To wit: There’s a scene in which Victor kills a man by tying him to a chair and letting rats eat him. Yet the scene was shot and edited in such a way that the rats were clearly harmless. The “victim” was screaming his head off, but the rodents looked complacent as could be. I would have laughed if it wasn’t so pitiful.

As further evidence of Oplev’s incompetence, I submit the score. Composer Jacob Groth seemed determined to make his music as emphatic as possible, like he was trying to make up for the utter lack of tension on the screen. The result is utterly baffling. The music kept telling me that something really important and dramatic was happening, despite the fact that absolutely nothing (that I could understand, anyway) was going on.

Even more pathetic, this method of operation extended to the cast as well. Remember, this is an extraordinary cast full of wonderfully talented actors. Unfortunately, this means that the actors have to use every ounce of their collective talent toward buoying the weak dialogue and incomprehensible plot. This is how we get long and awkward moments of silence that are supposed to pass for chemistry, and how we get legitimately great actors humiliating themselves as they try to make bad monologues sound good.

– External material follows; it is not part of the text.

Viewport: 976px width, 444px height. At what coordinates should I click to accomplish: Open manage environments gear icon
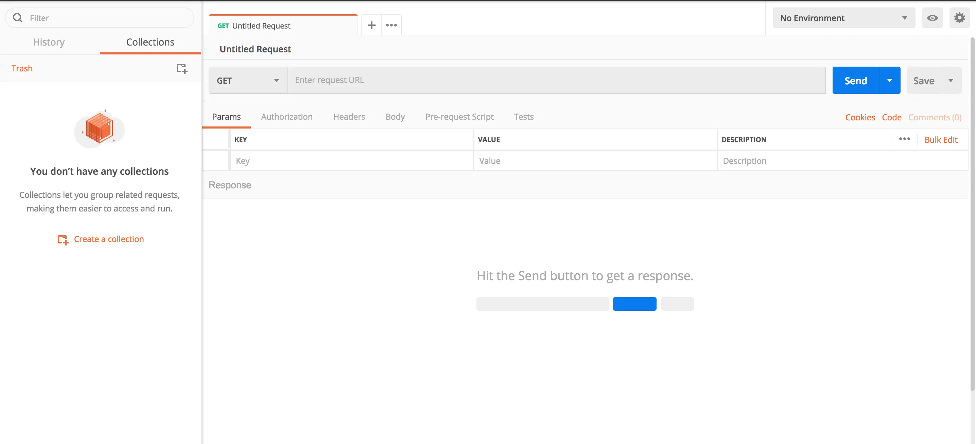[959, 18]
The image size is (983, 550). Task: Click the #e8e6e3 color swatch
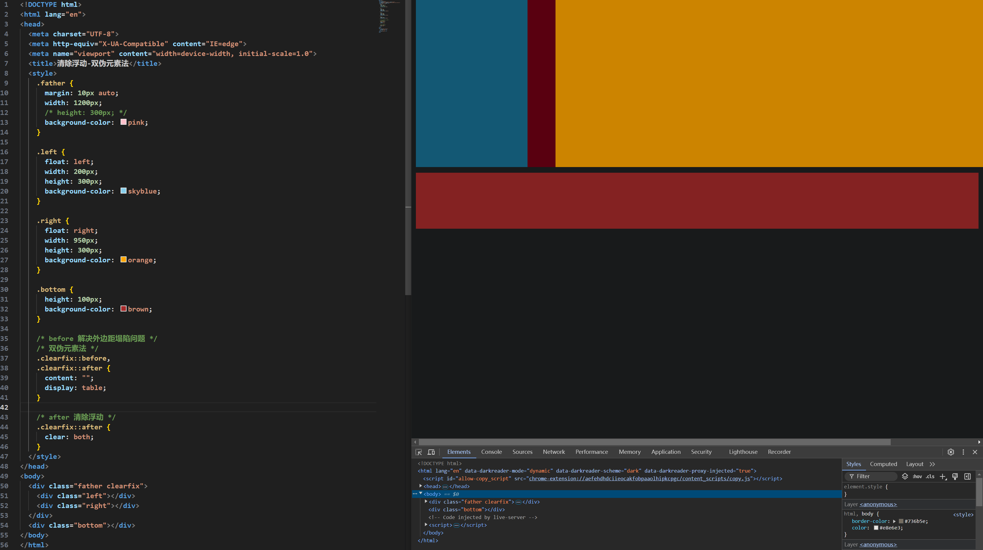(876, 528)
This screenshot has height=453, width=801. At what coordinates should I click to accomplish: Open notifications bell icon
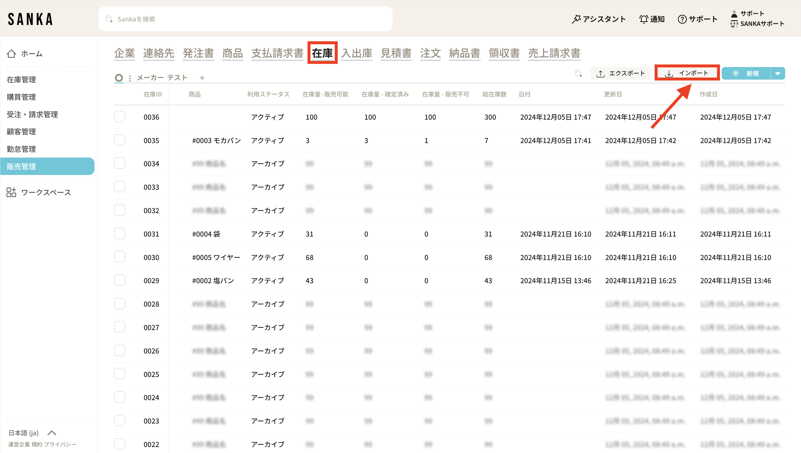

(Side note: Colin Farrell’s character is supposed to be playing a Hungarian. I’ll repeat that: Colin Farrell — one of the most well-known and unmistakably Irish celebrities in Hollywood — is trying to pass himself off as a Hungarian. Just… fucking… wow.)

Dead Man Down blows. The film is alternately ridiculous, overwrought, hamfisted, incomprehensible, and boring. Quite often, it’s all of the above at the exact same time. This is easily the biggest waste of talent in 2013 so far, and considering all the high-profile bombs we’ve endured over the past couple of months, that’s saying something.

It’s certainly not the worst film I’ve ever seen. I don’t hate it, I just pity it. For the sake of everyone involved, I want nothing more than to forget this film ever happened. I don’t think I’ll have any difficulty of it, either.